Pas de ponctuation dans ces monologues : c’est aux jeunes comédiens de trouver la bonne respiration, le bon rythme de ce texte à la fois dense et riche, souvent hautement poétique et sous tension, où fleurissent les répétitions, et où l’auteur  ne cesse de se demander comment on peut encore faire du théâtre en 2017 ? Il y a aussi, si on a bien compris, un certain mépris de la société de consommation occidentale, mais bon, de ce côté-là, on a déjà beaucoup donné depuis mai 68…

La direction d’acteurs de Marie-José Ferdane, très précise, très rigoureuse pour les monologues face au groupe des dix autres, met bien en valeur ces jeunes gens. C’est déjà cela…Côté mise en scène, on ne sait pas trop si on assiste à un vrai spectacle ou à un travail d’atelier (mais bon c’est une peu la loi du genre, avec ce que cela suppose de codes admis). Et Marie-José Ferdane n’évite pas toujours ce que l’on voit un peu partout: récit face public pendant de longues, trop longues minutes à la Stanislas Nordey, éclairage crépusculaire sur un grand plateau nu avec projos rasants latéraux, et diction parfois assez monotone, costumes du quotidien sans aucune recherche assez laids. Et, dans la chaleur caniculaire, on a du mal à garder la même attention durant ces presque deux heures, même si le texte a été  et heureusement raboté.

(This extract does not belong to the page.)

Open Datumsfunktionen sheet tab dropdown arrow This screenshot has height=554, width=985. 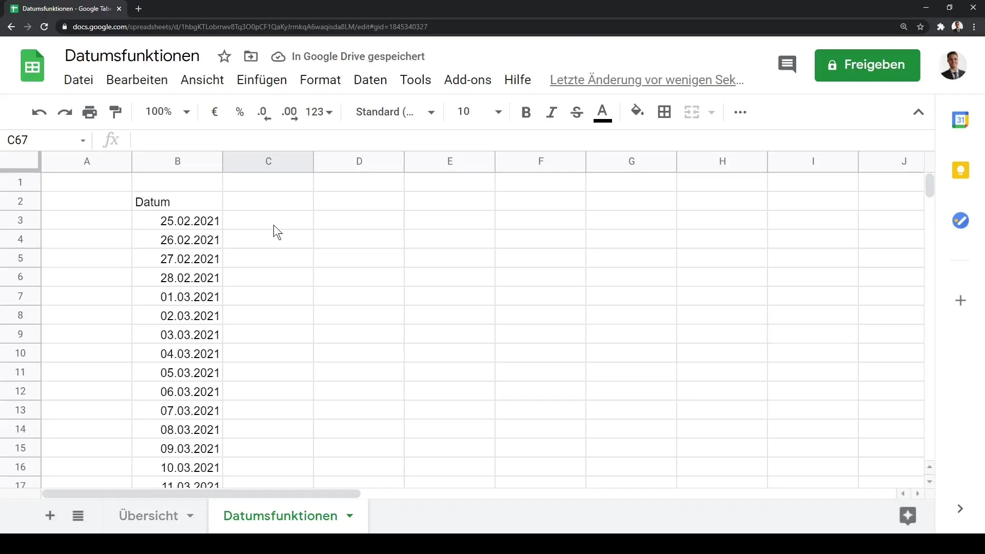350,516
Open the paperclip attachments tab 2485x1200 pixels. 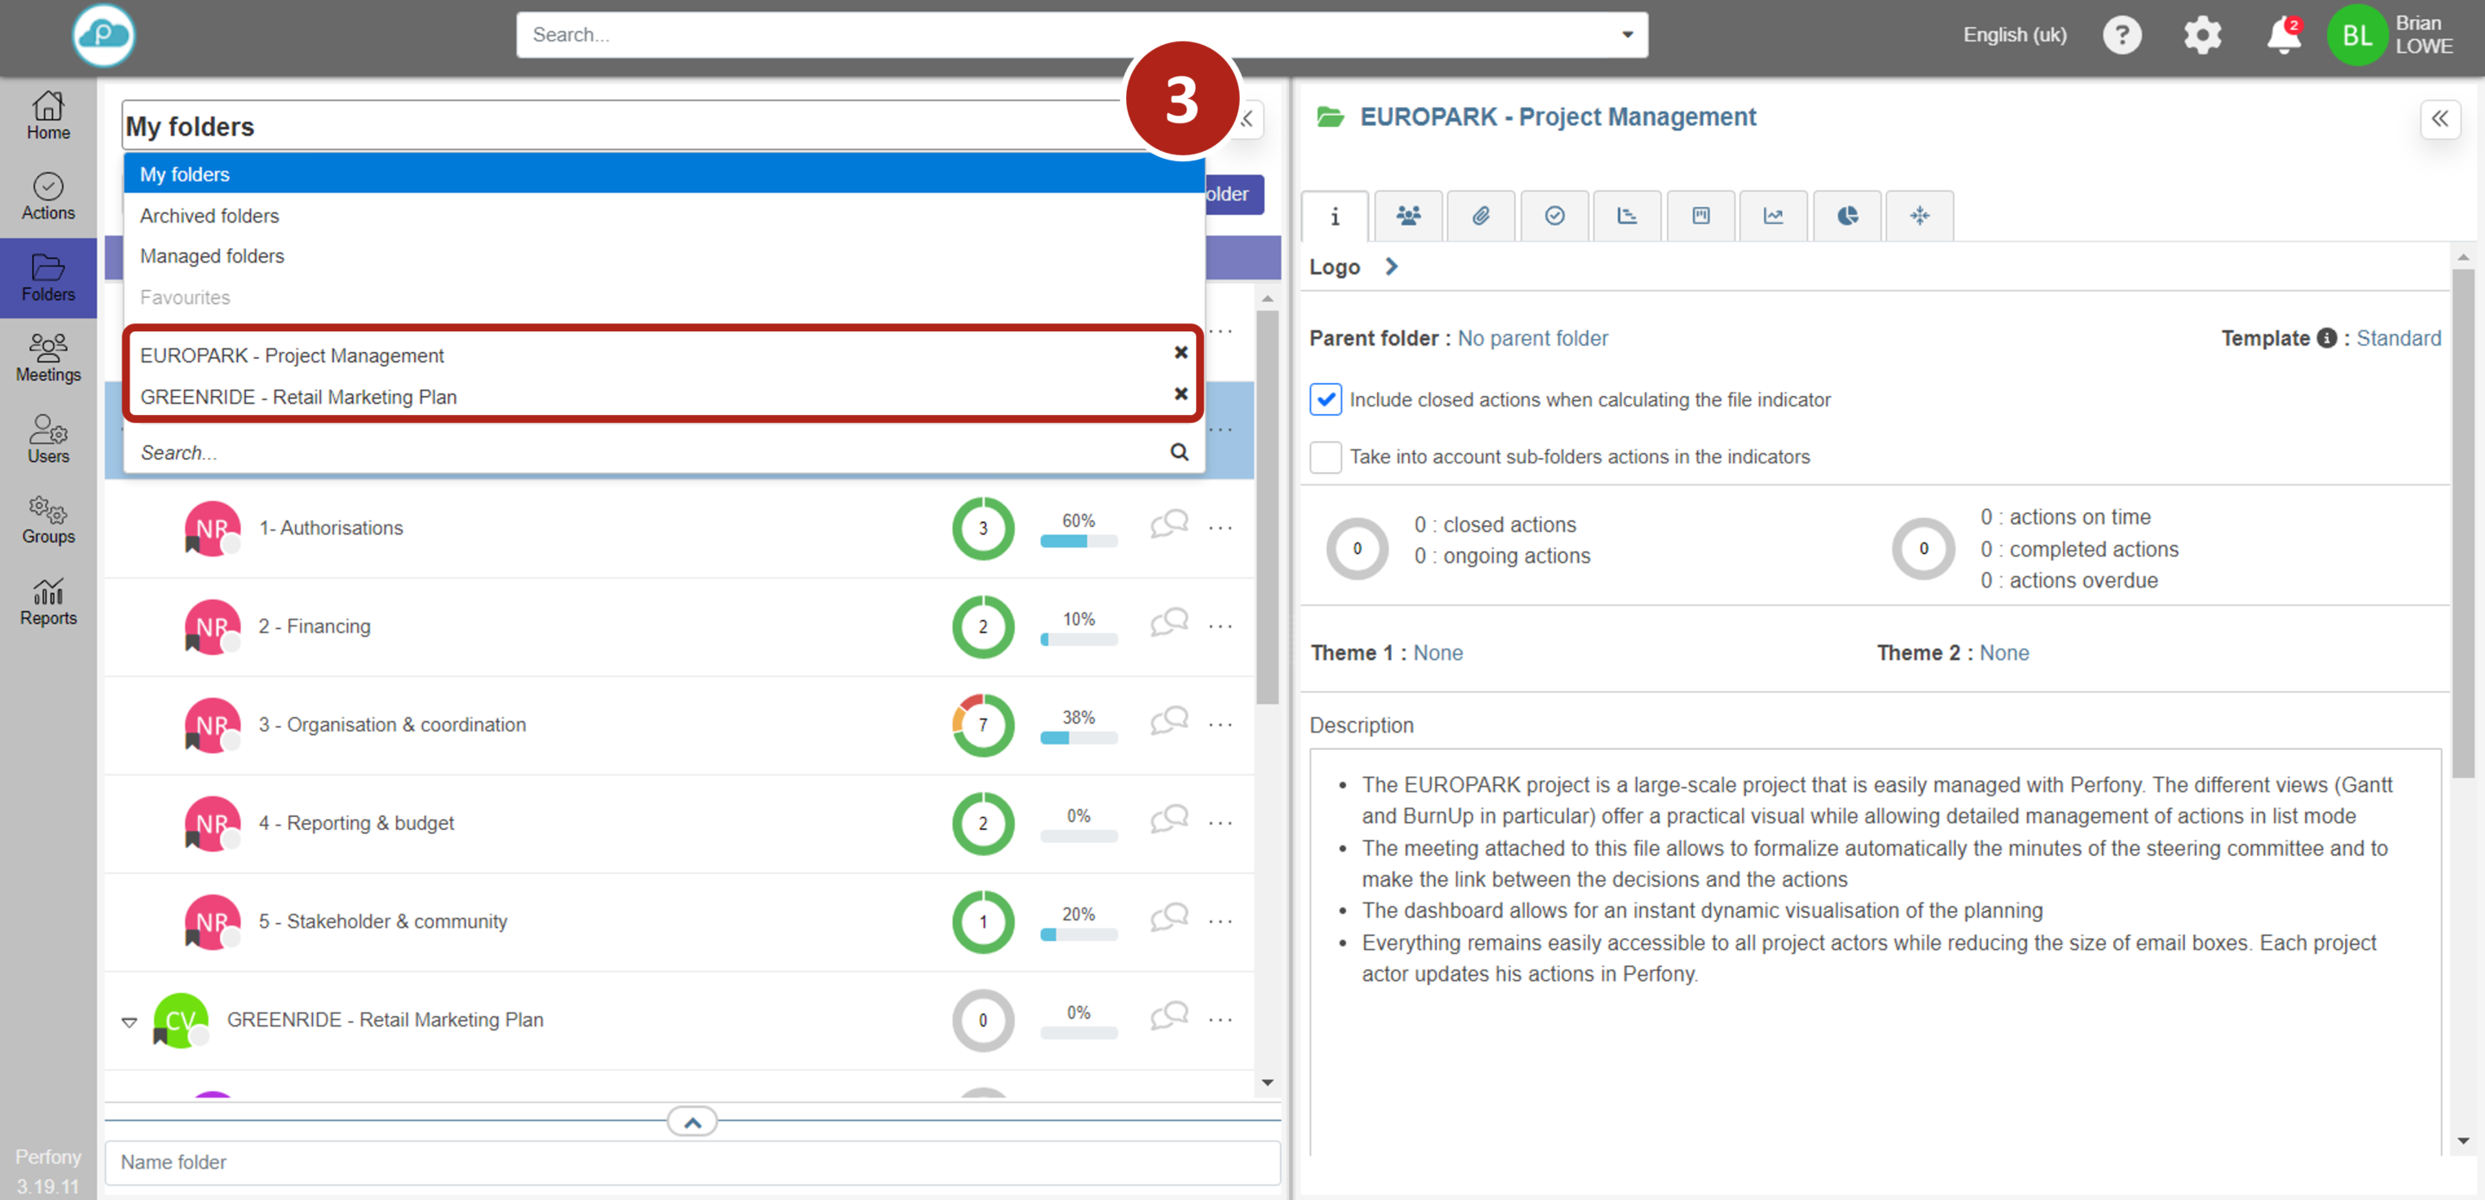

Les jeunes comédiens en formation en alternance (cours et pratique), ont tous une diction irréprochable et une bonne gestuelle mais les filles ont elle une vraie présence et comme d’habitude, côté interprétation, s’en sortent mieux que les garçons:  ils font le boulot mais ne semblent pas toujours vraiment à l’aise. Mais il y a  dans ce Lac quelques beaux moments dont, avant un genre de pause, un sacré beau monologue, très poétique, joué, si on ne se trompe pas, par Pauline Huriet.

François Rancillac, le directeur du Théâtre de l’Aquarium que le Ministère de la Culture, spécialiste des coups tordus avait voulu virer mais qui devant les protestations avait reculé, salue cette huitième édition du festival des Ecoles. C’est, dit-il, avec un beau coup de projecteur sur la transmission de l’art théâtral. Avis aux apprentis comédiens s’ils veulent voir à quoi ressemble l’aventure que reste toujours une création scénique avec de jeunes interprètes: on y apprend beaucoup.

Philippe du Vignal

Le Lac s’est joué du 22 au 25 juin; le Festival des écoles se poursuit jusqu’au 30 juin, au Théâtre de l’Aquarium, Cartoucherie de Vincennes (entrée gratuite).
A noter, entre autres, Le Songe d’une nuit d’été de William Shakespeare par le Théâtre-Ecole Kokilampoe de Saint-Laurent du Maroni.